*WHAT IS NEEDED*
Down to the last line, the material below should be reproduced exactly.

*DATA UNDER STUDY*
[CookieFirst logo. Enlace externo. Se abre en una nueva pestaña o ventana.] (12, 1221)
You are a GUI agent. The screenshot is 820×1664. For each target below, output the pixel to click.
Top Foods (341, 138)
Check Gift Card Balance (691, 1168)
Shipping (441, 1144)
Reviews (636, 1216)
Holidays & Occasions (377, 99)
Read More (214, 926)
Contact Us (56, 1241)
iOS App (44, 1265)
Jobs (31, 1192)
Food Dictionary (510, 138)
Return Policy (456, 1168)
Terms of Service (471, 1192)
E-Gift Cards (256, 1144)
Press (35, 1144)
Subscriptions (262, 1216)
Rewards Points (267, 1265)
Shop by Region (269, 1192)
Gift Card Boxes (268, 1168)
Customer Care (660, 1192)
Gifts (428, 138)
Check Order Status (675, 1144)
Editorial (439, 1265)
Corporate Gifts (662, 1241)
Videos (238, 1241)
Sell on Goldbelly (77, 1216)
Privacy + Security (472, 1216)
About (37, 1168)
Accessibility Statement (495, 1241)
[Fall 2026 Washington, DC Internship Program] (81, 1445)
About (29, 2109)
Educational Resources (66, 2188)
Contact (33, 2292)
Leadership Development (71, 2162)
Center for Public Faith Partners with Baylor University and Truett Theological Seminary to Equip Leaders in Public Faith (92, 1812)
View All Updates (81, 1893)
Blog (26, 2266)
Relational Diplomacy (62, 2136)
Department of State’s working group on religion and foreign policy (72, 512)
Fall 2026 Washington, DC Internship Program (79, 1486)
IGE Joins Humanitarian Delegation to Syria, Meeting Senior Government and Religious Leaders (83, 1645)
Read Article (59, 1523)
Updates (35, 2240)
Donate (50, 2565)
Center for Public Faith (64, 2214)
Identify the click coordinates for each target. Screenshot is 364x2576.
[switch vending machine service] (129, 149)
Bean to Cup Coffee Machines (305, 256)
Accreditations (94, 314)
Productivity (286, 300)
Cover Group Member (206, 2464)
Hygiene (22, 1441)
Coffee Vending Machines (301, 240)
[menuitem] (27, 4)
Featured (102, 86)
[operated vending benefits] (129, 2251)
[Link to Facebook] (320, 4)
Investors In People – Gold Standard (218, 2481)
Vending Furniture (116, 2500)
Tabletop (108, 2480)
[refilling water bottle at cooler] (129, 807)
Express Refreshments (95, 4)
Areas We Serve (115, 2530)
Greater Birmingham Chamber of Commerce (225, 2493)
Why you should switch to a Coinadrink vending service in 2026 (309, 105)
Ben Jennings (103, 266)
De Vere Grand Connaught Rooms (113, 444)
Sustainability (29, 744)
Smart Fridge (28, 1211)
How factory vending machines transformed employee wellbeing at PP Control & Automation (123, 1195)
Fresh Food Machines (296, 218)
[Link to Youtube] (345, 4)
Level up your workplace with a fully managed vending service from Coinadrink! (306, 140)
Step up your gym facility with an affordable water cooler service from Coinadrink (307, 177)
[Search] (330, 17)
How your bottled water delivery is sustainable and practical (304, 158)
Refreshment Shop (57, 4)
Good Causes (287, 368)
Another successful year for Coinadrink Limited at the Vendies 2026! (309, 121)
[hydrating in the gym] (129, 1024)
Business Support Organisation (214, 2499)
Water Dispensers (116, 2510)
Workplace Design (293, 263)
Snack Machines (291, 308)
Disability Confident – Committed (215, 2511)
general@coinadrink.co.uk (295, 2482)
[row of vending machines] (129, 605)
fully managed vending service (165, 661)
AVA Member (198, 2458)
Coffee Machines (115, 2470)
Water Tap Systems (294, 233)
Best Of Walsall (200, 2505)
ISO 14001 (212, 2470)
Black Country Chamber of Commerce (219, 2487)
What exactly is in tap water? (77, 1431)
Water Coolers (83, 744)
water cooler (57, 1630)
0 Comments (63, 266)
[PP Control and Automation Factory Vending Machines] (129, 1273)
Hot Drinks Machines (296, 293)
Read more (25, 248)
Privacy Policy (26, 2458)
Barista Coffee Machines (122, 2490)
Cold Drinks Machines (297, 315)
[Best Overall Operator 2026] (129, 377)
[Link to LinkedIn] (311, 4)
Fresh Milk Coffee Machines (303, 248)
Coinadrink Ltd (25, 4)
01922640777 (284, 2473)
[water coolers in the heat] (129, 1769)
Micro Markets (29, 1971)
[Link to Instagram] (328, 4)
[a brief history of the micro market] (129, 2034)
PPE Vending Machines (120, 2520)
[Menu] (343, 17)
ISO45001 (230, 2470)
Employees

*ANSWER FOR THE TASK*
[CookieFirst logo. Enlace externo. Se abre en una nueva pestaña o ventana.] (12, 1221)
You are a GUI agent. The screenshot is 820×1664. For each target below, output the pixel to click.
Top Foods (341, 138)
Check Gift Card Balance (691, 1168)
Shipping (441, 1144)
Reviews (636, 1216)
Holidays & Occasions (377, 99)
Read More (214, 926)
Contact Us (56, 1241)
iOS App (44, 1265)
Jobs (31, 1192)
Food Dictionary (510, 138)
Return Policy (456, 1168)
Terms of Service (471, 1192)
E-Gift Cards (256, 1144)
Press (35, 1144)
Subscriptions (262, 1216)
Rewards Points (267, 1265)
Shop by Region (269, 1192)
Gift Card Boxes (268, 1168)
Customer Care (660, 1192)
Gifts (428, 138)
Check Order Status (675, 1144)
Editorial (439, 1265)
Corporate Gifts (662, 1241)
Videos (238, 1241)
Sell on Goldbelly (77, 1216)
Privacy + Security (472, 1216)
About (37, 1168)
Accessibility Statement (495, 1241)
[Fall 2026 Washington, DC Internship Program] (81, 1445)
About (29, 2109)
Educational Resources (66, 2188)
Contact (33, 2292)
Leadership Development (71, 2162)
Center for Public Faith Partners with Baylor University and Truett Theological Seminary to Equip Leaders in Public Faith (92, 1812)
View All Updates (81, 1893)
Blog (26, 2266)
Relational Diplomacy (62, 2136)
Department of State’s working group on religion and foreign policy (72, 512)
Fall 2026 Washington, DC Internship Program (79, 1486)
IGE Joins Humanitarian Delegation to Syria, Meeting Senior Government and Religious Leaders (83, 1645)
Read Article (59, 1523)
Updates (35, 2240)
Donate (50, 2565)
Center for Public Faith (64, 2214)
Identify the click coordinates for each target. Screenshot is 364x2576.
[switch vending machine service] (129, 149)
Bean to Cup Coffee Machines (305, 256)
Accreditations (94, 314)
Productivity (286, 300)
Cover Group Member (206, 2464)
Hygiene (22, 1441)
Coffee Vending Machines (301, 240)
[menuitem] (27, 4)
Featured (102, 86)
[operated vending benefits] (129, 2251)
[Link to Facebook] (320, 4)
Investors In People – Gold Standard (218, 2481)
Vending Furniture (116, 2500)
Tabletop (108, 2480)
[refilling water bottle at cooler] (129, 807)
Express Refreshments (95, 4)
Areas We Serve (115, 2530)
Greater Birmingham Chamber of Commerce (225, 2493)
Why you should switch to a Coinadrink vending service in 2026 (309, 105)
Ben Jennings (103, 266)
De Vere Grand Connaught Rooms (113, 444)
Sustainability (29, 744)
Smart Fridge (28, 1211)
How factory vending machines transformed employee wellbeing at PP Control & Automation (123, 1195)
Fresh Food Machines (296, 218)
[Link to Youtube] (345, 4)
Level up your workplace with a fully managed vending service from Coinadrink! (306, 140)
Step up your gym facility with an affordable water cooler service from Coinadrink (307, 177)
[Search] (330, 17)
How your bottled water delivery is sustainable and practical (304, 158)
Refreshment Shop (57, 4)
Good Causes (287, 368)
Another successful year for Coinadrink Limited at the Vendies 2026! (309, 121)
[hydrating in the gym] (129, 1024)
Business Support Organisation (214, 2499)
Water Dispensers (116, 2510)
Workplace Design (293, 263)
Snack Machines (291, 308)
Disability Confident – Committed (215, 2511)
general@coinadrink.co.uk (295, 2482)
[row of vending machines] (129, 605)
fully managed vending service (165, 661)
AVA Member (198, 2458)
Coffee Machines (115, 2470)
Water Tap Systems (294, 233)
Best Of Walsall (200, 2505)
ISO 14001 (212, 2470)
Black Country Chamber of Commerce (219, 2487)
What exactly is in tap water? (77, 1431)
Water Coolers (83, 744)
water cooler (57, 1630)
0 Comments (63, 266)
[PP Control and Automation Factory Vending Machines] (129, 1273)
Hot Drinks Machines (296, 293)
Read more (25, 248)
Privacy Policy (26, 2458)
Barista Coffee Machines (122, 2490)
Cold Drinks Machines (297, 315)
[Best Overall Operator 2026] (129, 377)
[Link to LinkedIn] (311, 4)
Fresh Milk Coffee Machines (303, 248)
Coinadrink Ltd (25, 4)
01922640777 (284, 2473)
[water coolers in the heat] (129, 1769)
Micro Markets (29, 1971)
[Link to Instagram] (328, 4)
[a brief history of the micro market] (129, 2034)
PPE Vending Machines (120, 2520)
[Menu] (343, 17)
ISO45001 (230, 2470)
Employees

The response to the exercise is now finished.